800) Rasulullah (s.a.v.) Araplar'ın en fasihiydi. O şöyle derdi: "Beni Allah te'dîp etti (edeplendirdi) ve beni güzel te'dîp etti. Ayrıca ben Beni Sa'd kabilesinde yetiştim." [15] Rasulullah ( s.a.v.) şöyle de buyurmuştur: "Ben cevami-i kelimle gönderildim." [16] 801) Ömer Îbnu'l-Hattab (r.a.), Rasulullah'a (s.a.v.): -Ya Rasulellah! Aramızdan çıkmadığın (bir tarafa gitmediğin) halde, niye sen bizim en fasihimizsin? diye sordu.

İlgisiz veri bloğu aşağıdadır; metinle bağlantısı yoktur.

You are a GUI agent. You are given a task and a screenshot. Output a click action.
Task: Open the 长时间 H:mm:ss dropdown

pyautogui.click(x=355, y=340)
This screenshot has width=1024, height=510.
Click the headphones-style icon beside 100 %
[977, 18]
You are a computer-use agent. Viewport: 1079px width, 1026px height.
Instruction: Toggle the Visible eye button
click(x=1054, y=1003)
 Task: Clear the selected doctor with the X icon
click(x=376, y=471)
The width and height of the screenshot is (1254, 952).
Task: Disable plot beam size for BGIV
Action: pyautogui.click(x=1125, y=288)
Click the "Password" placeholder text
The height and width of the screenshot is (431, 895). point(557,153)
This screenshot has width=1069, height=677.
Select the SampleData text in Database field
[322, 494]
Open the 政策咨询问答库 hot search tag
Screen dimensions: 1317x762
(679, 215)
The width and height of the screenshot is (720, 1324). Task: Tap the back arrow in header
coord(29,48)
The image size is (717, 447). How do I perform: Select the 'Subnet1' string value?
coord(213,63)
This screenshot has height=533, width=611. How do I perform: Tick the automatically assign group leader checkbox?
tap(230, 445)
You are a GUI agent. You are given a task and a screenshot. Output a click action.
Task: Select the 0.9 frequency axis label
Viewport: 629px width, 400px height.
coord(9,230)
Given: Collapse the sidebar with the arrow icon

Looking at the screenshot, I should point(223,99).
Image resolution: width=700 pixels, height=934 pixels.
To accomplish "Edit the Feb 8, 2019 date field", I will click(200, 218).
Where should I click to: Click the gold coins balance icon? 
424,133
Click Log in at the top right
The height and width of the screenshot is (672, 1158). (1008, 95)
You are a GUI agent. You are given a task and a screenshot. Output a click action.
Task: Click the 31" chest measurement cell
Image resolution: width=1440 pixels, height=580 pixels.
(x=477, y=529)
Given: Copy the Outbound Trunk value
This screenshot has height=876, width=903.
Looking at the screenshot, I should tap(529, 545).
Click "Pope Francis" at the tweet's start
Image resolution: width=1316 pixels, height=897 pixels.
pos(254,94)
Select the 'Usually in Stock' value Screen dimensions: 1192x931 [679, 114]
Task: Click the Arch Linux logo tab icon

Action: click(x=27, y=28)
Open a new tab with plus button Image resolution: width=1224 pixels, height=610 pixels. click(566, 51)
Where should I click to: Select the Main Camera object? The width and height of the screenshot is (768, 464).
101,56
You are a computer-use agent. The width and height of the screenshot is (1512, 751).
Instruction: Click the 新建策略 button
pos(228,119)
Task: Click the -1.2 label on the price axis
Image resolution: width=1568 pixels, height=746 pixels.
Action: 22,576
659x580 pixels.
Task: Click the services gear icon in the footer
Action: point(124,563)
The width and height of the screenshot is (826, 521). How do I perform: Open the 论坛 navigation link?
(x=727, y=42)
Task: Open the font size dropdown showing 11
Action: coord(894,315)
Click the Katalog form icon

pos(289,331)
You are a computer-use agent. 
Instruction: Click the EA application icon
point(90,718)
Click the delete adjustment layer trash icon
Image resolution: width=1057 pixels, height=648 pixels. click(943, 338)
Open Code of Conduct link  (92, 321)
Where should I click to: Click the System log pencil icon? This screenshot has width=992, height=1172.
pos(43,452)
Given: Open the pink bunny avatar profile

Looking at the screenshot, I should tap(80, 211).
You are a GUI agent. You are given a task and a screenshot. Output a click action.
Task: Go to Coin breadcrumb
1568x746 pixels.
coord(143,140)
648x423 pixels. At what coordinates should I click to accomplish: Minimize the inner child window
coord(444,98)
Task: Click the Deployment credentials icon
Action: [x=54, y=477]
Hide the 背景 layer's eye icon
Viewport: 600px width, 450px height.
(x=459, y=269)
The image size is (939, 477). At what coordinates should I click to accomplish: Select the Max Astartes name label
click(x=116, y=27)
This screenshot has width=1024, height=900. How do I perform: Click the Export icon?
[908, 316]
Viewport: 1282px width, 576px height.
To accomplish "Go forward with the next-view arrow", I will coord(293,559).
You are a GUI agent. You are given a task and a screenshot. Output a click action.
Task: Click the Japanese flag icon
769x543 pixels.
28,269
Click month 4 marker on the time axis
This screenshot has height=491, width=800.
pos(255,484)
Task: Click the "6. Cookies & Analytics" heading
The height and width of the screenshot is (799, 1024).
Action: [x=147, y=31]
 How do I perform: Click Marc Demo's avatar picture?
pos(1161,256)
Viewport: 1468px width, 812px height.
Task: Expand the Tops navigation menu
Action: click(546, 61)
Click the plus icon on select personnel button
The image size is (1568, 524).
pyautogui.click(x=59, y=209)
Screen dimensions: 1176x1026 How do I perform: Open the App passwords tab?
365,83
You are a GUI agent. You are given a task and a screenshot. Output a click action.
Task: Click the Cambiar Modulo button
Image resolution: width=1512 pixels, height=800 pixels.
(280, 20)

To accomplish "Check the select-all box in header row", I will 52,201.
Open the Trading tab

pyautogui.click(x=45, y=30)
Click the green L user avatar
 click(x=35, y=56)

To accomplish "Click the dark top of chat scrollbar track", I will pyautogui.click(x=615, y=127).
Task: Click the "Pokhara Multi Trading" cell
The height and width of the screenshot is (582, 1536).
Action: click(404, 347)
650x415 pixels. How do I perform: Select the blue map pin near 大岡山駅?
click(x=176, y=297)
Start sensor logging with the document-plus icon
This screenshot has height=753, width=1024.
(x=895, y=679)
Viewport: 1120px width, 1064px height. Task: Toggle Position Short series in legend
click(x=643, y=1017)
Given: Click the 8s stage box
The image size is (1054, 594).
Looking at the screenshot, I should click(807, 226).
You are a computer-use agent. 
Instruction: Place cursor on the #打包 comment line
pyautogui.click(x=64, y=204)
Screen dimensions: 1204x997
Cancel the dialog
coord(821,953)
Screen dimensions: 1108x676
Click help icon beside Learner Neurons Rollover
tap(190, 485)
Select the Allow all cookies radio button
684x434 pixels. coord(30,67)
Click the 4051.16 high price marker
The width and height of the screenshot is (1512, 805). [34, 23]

Peygamber (s.a.v.): - "İsmail'in dili kaybolup gitti. Cebrail onu (tekrar) getirdi. Ben de onu belledim" cevabını verdi. [17] 802) Bureyde anlattı: "Rasulullah (s.a.v.) insanların en fasihiydi. Onlara (çok edebî olduğu için) açıklamasını duymadan, anlayamadıkları bazı konuşmalar yapardı." 803) Hz. Ali şöyle söyledi: "Araplardan garip bir kelime duyayım da onu Rasulullah'tan (s.a.v.) duymuş olmayayım. Rasulullah'ın (s.a.v.): "Eceliyle (tabii olarak) öldü" dediğini duydum. Onu, daha önce hiçbir Arap'tan duymamıştım. Müellif (Ebu'l-Ferec İbnu'l-Cevzî) -Allah ona rahmet etsin- Rasulullah'ın (s.a.v.) bütün sözleri hikmet ve fesahattir, demiştir. Şunlar orjinal sözlerindendir: "Çöplükte biten gülden sakının. (Soyu bozuk kadından sakının)." "Baharın yetiştirdiği bitki, karnı şişirdiği için (hayvanı) ya öldürür ya da ölüme yaklaştırır." [18] "Mü'min bir delikten iki defa ısırılmaz." "İnsanlar, tarağın dişleri gibi (eşittirler). " "Kişi, kardeşiyle çoktur." Rasulullah (s.a.v.) Ensar'a şöyle demiştir: "Siz, isteme anında azalıyor, korku anında çoğahyorsunuz. " "Malın hayırlısı ziraatle (ekip dikerek) elde edilendir." "Malın hayırlısı devamlı olan, kesilmeyendir. " "Kimi ameli geciktirirse, nesebi onu hızlandırmaz." "Birşeye olan sevgin seni, kör ve sağır eder." [19] "Kanaat tükenmeyen maldır." [20] Bunların benzeri çoktur. [21]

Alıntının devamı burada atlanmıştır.